• [Aim of the task]: Copy out each line of the entries where the word "checkbox" is present.

• [Data records]:

- - -

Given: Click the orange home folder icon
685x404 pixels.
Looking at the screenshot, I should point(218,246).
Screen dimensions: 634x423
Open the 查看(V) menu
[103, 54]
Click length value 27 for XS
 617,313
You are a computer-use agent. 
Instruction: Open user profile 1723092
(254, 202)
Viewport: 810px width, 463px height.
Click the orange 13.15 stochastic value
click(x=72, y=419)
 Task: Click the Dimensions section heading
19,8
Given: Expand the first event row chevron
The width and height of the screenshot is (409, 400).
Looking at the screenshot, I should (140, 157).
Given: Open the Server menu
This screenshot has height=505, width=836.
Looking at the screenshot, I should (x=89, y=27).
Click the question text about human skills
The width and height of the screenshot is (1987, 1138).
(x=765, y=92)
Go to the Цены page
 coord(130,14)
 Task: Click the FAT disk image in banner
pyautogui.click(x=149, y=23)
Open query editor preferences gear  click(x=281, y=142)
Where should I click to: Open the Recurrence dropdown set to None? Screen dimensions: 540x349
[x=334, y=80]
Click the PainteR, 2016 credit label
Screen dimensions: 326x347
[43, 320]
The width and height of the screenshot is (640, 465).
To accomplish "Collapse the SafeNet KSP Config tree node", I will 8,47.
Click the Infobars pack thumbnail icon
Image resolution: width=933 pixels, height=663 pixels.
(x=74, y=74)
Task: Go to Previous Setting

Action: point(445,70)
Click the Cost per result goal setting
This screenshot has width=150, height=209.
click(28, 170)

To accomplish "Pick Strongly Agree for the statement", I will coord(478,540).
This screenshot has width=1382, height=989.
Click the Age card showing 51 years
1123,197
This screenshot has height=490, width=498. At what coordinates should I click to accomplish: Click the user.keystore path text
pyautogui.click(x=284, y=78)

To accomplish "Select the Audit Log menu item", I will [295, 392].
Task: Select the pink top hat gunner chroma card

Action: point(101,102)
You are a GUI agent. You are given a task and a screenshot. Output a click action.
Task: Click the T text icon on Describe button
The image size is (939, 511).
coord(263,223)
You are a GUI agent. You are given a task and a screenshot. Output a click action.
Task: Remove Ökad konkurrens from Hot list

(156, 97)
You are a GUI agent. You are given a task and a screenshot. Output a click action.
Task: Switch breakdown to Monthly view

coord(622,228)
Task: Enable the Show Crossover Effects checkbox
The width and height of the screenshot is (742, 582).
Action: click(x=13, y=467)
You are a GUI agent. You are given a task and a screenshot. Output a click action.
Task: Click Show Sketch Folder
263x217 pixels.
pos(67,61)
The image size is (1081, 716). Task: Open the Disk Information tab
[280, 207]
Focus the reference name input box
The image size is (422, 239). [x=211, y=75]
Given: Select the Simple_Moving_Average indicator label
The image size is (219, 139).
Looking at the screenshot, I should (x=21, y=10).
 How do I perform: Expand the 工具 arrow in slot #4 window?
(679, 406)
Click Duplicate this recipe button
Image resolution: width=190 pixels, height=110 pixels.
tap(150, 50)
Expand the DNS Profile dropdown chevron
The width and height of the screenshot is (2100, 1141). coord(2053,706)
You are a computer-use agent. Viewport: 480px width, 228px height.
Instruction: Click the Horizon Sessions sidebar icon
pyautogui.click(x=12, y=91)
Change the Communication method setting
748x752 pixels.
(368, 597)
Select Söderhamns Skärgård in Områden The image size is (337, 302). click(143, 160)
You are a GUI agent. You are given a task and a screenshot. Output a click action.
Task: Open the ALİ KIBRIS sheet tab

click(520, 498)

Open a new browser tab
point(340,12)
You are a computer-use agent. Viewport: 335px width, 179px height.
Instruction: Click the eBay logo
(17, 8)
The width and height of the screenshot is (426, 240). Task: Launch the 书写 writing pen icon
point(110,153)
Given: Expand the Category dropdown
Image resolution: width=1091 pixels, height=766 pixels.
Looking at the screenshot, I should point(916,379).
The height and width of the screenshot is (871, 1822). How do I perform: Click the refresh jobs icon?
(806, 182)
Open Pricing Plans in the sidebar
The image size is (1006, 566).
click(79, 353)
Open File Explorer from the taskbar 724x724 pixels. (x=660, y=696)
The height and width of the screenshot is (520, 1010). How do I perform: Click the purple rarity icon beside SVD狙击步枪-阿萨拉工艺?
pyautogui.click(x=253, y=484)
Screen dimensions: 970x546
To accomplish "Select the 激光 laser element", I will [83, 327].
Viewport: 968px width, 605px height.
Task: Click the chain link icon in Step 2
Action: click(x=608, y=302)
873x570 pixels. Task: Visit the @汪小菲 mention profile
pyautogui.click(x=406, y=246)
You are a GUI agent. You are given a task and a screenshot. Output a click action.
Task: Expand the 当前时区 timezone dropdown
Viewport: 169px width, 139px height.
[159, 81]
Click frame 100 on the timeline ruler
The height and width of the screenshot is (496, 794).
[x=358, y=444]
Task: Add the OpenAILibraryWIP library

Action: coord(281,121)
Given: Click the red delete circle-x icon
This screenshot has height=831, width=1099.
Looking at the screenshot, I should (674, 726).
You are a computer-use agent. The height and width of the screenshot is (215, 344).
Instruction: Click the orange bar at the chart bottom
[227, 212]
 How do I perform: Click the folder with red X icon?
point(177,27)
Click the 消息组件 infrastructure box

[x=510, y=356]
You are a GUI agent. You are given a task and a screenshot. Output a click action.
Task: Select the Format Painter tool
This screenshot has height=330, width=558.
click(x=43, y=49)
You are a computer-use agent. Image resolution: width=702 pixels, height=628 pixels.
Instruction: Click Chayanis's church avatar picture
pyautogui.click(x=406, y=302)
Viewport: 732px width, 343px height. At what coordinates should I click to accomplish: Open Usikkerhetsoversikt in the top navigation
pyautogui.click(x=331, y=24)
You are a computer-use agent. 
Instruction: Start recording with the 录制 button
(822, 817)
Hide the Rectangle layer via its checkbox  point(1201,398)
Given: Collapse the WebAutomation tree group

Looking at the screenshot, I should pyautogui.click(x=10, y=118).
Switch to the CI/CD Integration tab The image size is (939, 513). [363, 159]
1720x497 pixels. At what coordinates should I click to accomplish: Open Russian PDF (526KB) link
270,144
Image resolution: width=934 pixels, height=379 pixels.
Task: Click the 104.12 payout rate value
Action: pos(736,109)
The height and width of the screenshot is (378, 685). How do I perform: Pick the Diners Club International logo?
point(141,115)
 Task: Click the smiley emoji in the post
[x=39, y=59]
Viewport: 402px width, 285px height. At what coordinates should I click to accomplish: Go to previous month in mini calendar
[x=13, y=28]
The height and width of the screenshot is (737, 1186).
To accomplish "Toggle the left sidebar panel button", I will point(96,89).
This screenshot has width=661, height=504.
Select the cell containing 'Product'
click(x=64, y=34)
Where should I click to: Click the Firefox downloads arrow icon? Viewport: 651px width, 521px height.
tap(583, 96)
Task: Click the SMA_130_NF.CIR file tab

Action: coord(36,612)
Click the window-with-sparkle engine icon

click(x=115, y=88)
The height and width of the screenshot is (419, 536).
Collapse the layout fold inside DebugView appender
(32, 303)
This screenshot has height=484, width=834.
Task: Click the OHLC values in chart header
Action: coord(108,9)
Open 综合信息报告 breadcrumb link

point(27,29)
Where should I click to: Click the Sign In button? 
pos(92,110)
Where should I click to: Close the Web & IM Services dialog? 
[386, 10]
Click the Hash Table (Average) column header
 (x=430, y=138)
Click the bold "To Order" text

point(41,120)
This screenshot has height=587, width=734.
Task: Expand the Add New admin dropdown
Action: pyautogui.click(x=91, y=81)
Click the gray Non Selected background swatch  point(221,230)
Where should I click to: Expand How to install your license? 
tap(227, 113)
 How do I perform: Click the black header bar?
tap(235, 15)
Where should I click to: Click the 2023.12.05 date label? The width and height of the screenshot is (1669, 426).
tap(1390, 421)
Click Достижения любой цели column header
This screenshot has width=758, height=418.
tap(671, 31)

- - -

• [Finished exercise]:
Task: Enable the Show Crossover Effects checkbox
Hide the Rectangle layer via its checkbox  point(1201,398)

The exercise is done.